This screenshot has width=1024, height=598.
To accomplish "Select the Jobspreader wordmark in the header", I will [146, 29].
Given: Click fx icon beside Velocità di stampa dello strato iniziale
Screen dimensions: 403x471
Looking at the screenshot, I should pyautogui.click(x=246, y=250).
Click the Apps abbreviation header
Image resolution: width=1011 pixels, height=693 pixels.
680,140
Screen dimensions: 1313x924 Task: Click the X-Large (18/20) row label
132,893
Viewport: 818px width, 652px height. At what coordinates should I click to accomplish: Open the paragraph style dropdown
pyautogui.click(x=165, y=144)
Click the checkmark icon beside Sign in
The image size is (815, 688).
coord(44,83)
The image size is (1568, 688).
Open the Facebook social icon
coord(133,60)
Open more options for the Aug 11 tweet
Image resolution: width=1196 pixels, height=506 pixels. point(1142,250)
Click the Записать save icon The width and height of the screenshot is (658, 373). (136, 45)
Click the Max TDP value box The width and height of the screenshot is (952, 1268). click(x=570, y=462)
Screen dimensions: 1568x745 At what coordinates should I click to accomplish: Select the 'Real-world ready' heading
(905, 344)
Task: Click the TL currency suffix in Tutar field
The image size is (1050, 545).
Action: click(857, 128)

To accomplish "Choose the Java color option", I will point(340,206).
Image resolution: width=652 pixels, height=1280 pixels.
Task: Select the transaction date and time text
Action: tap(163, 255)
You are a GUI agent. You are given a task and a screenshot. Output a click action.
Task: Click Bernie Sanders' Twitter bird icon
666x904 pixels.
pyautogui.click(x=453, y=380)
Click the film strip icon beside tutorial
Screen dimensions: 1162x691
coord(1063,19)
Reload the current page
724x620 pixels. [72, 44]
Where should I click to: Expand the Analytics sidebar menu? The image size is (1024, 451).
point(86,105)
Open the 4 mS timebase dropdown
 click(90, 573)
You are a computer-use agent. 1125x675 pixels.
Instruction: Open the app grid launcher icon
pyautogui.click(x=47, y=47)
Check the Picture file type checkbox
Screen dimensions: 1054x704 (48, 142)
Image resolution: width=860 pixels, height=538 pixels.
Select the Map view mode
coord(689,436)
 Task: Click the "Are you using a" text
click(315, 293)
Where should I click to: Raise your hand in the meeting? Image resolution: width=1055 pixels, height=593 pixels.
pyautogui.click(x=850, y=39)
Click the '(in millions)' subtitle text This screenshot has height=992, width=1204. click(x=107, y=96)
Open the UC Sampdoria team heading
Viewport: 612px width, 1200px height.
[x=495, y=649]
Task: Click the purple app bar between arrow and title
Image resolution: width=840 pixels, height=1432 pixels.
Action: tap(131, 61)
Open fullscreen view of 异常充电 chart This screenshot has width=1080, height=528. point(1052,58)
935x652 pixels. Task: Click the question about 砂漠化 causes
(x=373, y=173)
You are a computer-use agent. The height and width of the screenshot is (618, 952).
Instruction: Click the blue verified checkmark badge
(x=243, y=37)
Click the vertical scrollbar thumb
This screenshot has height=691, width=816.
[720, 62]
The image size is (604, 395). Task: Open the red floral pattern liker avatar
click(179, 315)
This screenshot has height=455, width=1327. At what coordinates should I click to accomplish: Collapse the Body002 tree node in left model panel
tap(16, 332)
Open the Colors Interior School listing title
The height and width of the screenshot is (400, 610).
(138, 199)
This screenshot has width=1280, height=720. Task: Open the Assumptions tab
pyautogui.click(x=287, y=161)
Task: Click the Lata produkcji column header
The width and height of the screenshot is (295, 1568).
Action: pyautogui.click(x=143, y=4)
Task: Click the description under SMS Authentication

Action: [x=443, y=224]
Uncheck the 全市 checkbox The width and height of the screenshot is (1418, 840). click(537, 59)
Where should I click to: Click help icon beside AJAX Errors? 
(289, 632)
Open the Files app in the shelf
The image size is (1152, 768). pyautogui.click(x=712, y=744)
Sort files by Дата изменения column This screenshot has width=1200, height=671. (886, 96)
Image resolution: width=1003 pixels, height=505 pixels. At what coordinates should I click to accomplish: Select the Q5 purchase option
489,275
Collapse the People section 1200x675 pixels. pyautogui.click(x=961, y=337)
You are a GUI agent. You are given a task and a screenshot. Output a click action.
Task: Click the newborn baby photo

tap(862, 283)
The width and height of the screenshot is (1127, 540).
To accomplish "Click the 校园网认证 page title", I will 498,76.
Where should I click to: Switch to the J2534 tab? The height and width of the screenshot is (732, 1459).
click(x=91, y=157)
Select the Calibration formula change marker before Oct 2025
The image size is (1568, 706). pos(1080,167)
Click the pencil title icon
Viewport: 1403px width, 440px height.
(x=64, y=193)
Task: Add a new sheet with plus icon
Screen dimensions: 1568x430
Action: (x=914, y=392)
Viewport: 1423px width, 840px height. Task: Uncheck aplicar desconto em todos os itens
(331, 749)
----
▶ **Exercise aim**: Each line of the entries above that contains "header" must be copied into the answer.

▶ **Result of this task**:
To accomplish "Select the Jobspreader wordmark in the header", I will [146, 29].
Click the Apps abbreviation header
Task: Click the Lata produkcji column header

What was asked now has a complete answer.